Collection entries
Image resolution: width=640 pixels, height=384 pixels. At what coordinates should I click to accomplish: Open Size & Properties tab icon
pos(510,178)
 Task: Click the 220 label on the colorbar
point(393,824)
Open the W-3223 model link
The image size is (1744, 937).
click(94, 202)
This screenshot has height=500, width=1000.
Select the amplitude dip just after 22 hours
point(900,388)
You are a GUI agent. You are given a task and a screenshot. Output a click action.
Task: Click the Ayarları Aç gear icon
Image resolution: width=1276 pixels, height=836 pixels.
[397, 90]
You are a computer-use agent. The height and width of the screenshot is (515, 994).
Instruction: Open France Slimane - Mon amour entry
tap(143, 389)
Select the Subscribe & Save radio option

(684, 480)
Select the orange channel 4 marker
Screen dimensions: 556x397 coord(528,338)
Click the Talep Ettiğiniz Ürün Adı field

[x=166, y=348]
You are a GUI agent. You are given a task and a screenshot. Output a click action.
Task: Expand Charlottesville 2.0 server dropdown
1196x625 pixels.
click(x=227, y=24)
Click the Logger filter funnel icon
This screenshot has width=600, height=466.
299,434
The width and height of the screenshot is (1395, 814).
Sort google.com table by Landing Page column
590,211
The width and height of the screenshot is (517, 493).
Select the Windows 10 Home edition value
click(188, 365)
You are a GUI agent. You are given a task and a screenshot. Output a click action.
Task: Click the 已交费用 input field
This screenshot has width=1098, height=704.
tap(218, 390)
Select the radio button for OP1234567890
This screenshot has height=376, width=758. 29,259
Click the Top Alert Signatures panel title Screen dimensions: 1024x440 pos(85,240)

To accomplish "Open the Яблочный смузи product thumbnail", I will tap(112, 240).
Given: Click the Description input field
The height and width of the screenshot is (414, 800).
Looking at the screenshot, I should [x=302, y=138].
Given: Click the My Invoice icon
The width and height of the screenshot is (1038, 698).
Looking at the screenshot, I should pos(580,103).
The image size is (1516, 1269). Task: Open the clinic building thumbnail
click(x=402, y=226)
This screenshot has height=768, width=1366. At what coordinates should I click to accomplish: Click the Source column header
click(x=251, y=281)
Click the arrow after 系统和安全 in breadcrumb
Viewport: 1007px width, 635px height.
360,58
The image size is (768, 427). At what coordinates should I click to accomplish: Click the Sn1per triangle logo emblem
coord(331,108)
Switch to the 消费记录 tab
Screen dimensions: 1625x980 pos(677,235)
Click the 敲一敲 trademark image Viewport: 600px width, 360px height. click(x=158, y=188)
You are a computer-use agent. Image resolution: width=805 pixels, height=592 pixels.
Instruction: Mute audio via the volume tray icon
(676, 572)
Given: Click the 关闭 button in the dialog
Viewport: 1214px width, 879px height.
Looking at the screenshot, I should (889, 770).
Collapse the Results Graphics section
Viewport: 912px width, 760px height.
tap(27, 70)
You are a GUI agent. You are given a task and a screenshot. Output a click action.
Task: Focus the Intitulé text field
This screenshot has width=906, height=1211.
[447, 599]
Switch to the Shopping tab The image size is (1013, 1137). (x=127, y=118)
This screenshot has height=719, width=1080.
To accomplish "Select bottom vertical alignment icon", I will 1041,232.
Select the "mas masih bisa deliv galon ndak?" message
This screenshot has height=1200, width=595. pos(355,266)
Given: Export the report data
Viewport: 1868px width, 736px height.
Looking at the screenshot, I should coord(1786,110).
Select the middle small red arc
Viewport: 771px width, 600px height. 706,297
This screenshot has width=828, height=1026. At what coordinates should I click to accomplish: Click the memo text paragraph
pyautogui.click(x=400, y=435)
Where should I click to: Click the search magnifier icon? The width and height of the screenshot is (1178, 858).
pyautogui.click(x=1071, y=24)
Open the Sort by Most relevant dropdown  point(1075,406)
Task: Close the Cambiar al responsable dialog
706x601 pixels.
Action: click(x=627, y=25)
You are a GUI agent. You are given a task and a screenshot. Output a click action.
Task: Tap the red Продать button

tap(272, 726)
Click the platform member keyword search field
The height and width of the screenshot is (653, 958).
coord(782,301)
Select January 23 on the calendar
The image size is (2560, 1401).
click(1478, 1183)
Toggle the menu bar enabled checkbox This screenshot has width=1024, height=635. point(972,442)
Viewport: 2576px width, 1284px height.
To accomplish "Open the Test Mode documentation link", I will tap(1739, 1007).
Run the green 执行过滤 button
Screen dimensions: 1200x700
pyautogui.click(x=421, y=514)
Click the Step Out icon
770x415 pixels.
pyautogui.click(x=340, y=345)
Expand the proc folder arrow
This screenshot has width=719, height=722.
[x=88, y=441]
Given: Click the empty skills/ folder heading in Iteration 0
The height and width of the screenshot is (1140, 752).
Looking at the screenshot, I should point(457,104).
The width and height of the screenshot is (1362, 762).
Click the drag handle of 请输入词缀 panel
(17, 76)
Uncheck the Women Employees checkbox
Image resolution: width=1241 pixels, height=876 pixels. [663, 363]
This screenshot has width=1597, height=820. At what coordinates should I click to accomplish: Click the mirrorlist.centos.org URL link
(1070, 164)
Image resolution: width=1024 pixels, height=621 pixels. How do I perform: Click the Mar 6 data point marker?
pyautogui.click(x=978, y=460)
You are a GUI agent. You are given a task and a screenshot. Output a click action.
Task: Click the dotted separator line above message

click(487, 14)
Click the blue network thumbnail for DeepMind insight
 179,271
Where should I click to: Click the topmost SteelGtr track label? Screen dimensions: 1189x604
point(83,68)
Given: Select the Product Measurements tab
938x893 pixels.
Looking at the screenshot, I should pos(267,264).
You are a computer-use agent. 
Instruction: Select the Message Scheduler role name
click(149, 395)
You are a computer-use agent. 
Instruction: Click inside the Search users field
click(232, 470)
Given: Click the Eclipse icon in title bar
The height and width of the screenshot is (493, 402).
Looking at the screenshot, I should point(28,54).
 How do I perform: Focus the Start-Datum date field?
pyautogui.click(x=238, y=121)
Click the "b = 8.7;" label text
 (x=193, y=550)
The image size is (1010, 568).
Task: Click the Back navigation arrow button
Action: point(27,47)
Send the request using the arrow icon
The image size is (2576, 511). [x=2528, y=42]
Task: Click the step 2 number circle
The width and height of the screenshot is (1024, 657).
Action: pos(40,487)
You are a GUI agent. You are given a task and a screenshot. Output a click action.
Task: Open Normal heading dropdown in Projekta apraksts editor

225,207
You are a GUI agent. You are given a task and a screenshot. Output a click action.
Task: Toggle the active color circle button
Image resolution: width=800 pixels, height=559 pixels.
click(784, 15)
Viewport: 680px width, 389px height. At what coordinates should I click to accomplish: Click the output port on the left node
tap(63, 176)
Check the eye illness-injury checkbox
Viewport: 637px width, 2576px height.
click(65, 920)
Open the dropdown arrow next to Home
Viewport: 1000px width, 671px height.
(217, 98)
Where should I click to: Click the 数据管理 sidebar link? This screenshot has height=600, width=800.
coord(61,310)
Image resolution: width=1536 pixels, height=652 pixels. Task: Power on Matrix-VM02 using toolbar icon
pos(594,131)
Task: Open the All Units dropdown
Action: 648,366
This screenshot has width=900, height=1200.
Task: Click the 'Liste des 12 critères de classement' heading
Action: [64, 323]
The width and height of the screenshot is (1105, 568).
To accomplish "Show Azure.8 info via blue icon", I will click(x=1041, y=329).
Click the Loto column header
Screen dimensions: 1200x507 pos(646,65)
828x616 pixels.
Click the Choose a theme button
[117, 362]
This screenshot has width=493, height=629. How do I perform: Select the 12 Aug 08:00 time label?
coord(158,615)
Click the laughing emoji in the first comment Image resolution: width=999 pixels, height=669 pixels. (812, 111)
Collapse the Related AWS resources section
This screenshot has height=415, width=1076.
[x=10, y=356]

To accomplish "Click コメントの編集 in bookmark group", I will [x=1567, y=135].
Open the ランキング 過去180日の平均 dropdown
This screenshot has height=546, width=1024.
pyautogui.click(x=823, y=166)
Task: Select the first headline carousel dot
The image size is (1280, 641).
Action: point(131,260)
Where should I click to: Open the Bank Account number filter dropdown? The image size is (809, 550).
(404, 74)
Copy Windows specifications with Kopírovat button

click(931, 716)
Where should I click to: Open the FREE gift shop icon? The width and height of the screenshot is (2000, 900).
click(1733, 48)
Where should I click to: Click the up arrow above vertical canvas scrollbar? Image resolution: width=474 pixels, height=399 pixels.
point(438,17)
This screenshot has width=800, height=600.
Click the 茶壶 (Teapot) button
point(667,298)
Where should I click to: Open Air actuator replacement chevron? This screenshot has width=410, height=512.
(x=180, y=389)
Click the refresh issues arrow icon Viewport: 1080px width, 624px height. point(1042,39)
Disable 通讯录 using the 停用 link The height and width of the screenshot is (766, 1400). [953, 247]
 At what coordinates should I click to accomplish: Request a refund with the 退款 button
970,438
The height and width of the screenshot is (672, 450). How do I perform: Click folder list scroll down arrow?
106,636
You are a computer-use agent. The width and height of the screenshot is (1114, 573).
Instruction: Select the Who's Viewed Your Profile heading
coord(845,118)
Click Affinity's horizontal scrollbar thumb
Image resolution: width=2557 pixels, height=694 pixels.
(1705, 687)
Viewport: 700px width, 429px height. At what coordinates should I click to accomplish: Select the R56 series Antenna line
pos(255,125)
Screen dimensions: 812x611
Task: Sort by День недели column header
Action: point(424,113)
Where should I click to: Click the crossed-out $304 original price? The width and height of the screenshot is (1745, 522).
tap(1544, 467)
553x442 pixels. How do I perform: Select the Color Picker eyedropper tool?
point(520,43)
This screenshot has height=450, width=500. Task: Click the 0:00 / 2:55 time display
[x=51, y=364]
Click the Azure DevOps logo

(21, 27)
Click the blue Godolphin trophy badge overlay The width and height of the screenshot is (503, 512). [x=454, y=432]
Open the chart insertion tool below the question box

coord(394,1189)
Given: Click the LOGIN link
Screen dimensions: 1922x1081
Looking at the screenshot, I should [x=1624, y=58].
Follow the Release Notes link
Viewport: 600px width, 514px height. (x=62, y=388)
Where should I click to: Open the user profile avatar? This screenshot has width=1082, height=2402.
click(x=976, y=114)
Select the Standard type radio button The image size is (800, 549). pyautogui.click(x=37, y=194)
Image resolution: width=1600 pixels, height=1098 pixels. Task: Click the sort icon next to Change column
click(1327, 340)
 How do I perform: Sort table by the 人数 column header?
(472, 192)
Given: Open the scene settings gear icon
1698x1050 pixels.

▶ What the exercise asks
Reproduce the lines of the entries above from the one with "Select the orange channel 4 marker" to the one with "Given: Click the Description input field", both included, exactly and without any other line.

▶ Answer for the task
Select the orange channel 4 marker
Screen dimensions: 556x397 coord(528,338)
Click the Talep Ettiğiniz Ürün Adı field

[x=166, y=348]
You are a GUI agent. You are given a task and a screenshot. Output a click action.
Task: Expand Charlottesville 2.0 server dropdown
1196x625 pixels.
click(x=227, y=24)
Click the Logger filter funnel icon
This screenshot has width=600, height=466.
299,434
The width and height of the screenshot is (1395, 814).
Sort google.com table by Landing Page column
590,211
The width and height of the screenshot is (517, 493).
Select the Windows 10 Home edition value
click(188, 365)
You are a GUI agent. You are given a task and a screenshot. Output a click action.
Task: Click the 已交费用 input field
This screenshot has width=1098, height=704.
tap(218, 390)
Select the radio button for OP1234567890
This screenshot has height=376, width=758. 29,259
Click the Top Alert Signatures panel title Screen dimensions: 1024x440 pos(85,240)

To accomplish "Open the Яблочный смузи product thumbnail", I will tap(112, 240).
Given: Click the Description input field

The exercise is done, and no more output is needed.